#### Selected extract:
####

Once we have reached an agreement on what makes a good summary, we can build our system
architecture and design measures to evaluate the given candidate summary from different aspects.
4.1 System Architecture

We have collected a varied corpus of video sequences for our experiments. First, we use the user
study tool (see Fig. 10) to generate files containing the frame indices of the shot boundaries.
Then assessors (User 1 to User N in the figures) produce reference summaries for each sequence of
the corpus with the help of the user study tool. Then every time a new algorithm is tested, it is
run with the set of video sequences and its performance is the set of performances on each video.
7
Intuitively, there are two possible schemes to evaluate a candidate summary against the reference
summaries from assessors. One is to compare the candidate summary with each of the reference
file and compute the performance measures for each comparison; As Fig. 3(a) shows, the final
performance is the average of the scores over all reference summaries. The other, as shown in
Fig. 3(b), synthesizes reference summaries first to get a final reference file, and then evaluates the
candidate summary against this synthesized reference.
(a) (b)
Figure 3: Two possible schemes (a) Compare the candidate with each of the N references and com-
pute the mean performance. (b) Synthesis the N references into one and compute the performance
against this synthesized one.
When the number of assessors is small, the advantage of synthesizing is not so significant.
However if there are many assessors, through synthesis a large amount of time can be saved by
avoiding repeating the same frame pair matching procedure. In addition, we argue that synthesis
can lead to a more reasonable and efficient performance evaluation (See Section 6.1) and we adopt
this scheme in SUPERSIEV.

####

#### Provided material:
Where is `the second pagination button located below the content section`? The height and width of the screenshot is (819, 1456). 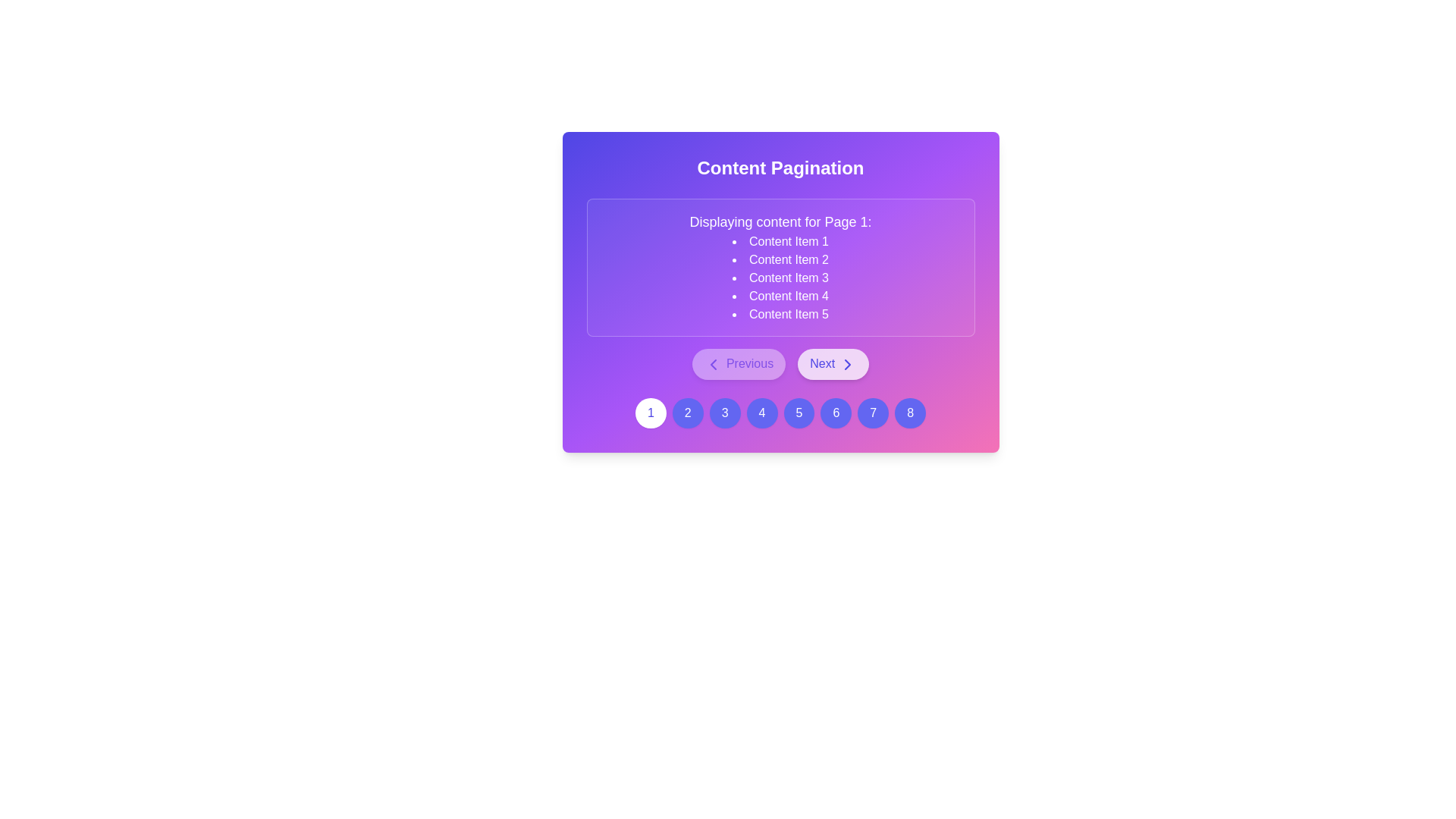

####

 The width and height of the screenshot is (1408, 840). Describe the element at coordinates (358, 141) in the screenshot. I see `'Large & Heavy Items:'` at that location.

####

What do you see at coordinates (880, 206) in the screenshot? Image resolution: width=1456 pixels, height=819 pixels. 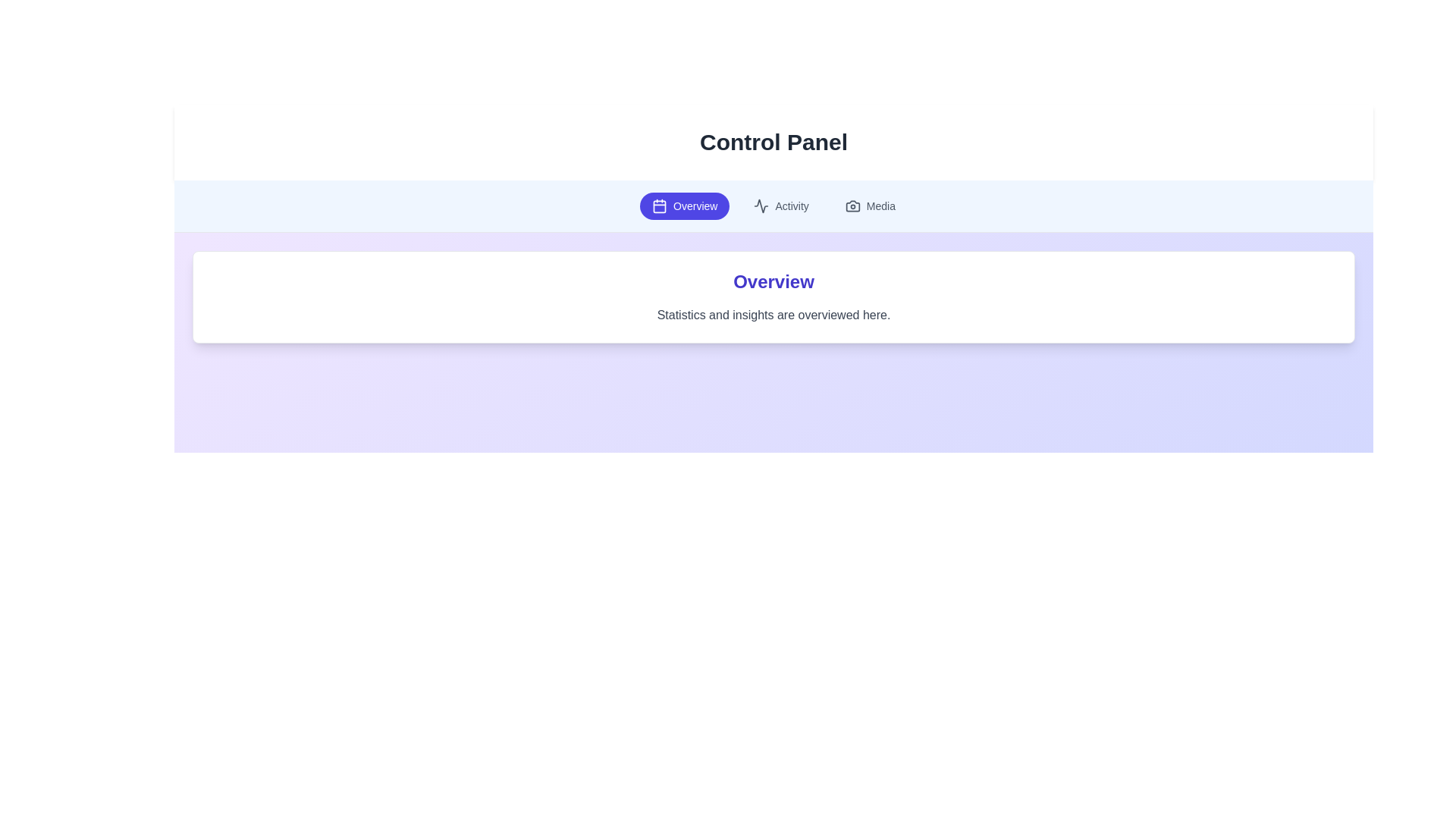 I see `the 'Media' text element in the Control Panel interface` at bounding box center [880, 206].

####

#### Brief:
Copy from the passage on evaluating video summaries above the stretch that opens with the words "Figure 3: Two" and closes with "scheme in SUPERSIEV.".

#### Reply:
Figure 3: Two possible schemes (a) Compare the candidate with each of the N references and com-
pute the mean performance. (b) Synthesis the N references into one and compute the performance
against this synthesized one.
When the number of assessors is small, the advantage of synthesizing is not so significant.
However if there are many assessors, through synthesis a large amount of time can be saved by
avoiding repeating the same frame pair matching procedure. In addition, we argue that synthesis
can lead to a more reasonable and efficient performance evaluation (See Section 6.1) and we adopt
this scheme in SUPERSIEV.